=== Data in this exercise ===

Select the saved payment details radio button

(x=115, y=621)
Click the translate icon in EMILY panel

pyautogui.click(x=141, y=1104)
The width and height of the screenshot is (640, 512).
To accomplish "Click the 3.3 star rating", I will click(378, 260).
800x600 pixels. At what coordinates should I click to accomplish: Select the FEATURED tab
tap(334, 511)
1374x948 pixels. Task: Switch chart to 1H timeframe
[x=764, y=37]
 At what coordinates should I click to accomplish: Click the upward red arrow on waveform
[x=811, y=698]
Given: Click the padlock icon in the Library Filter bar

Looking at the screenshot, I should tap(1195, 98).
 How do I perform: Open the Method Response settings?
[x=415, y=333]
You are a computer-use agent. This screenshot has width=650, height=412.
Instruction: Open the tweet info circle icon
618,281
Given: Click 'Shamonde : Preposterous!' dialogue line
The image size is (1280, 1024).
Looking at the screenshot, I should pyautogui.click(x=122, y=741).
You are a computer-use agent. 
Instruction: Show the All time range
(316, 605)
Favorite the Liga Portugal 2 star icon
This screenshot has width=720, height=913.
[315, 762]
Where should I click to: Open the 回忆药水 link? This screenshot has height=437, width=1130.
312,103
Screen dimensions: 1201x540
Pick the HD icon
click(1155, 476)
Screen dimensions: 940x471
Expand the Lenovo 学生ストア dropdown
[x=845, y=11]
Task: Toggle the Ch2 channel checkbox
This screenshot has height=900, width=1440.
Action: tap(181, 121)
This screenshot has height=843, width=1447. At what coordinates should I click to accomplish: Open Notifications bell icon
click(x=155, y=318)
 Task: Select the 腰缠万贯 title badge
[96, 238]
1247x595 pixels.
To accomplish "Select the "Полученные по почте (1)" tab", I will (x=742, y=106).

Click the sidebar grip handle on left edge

===

* Your instructions
All lines starting at the one holding "Expand the Lenovo 学生ストア dropdown" and ending at the last line above must be output exactly, and no other line may appear.

* Completed exercise
Expand the Lenovo 学生ストア dropdown
[x=845, y=11]
Task: Toggle the Ch2 channel checkbox
This screenshot has height=900, width=1440.
Action: tap(181, 121)
This screenshot has height=843, width=1447. At what coordinates should I click to accomplish: Open Notifications bell icon
click(x=155, y=318)
 Task: Select the 腰缠万贯 title badge
[96, 238]
1247x595 pixels.
To accomplish "Select the "Полученные по почте (1)" tab", I will (x=742, y=106).

Click the sidebar grip handle on left edge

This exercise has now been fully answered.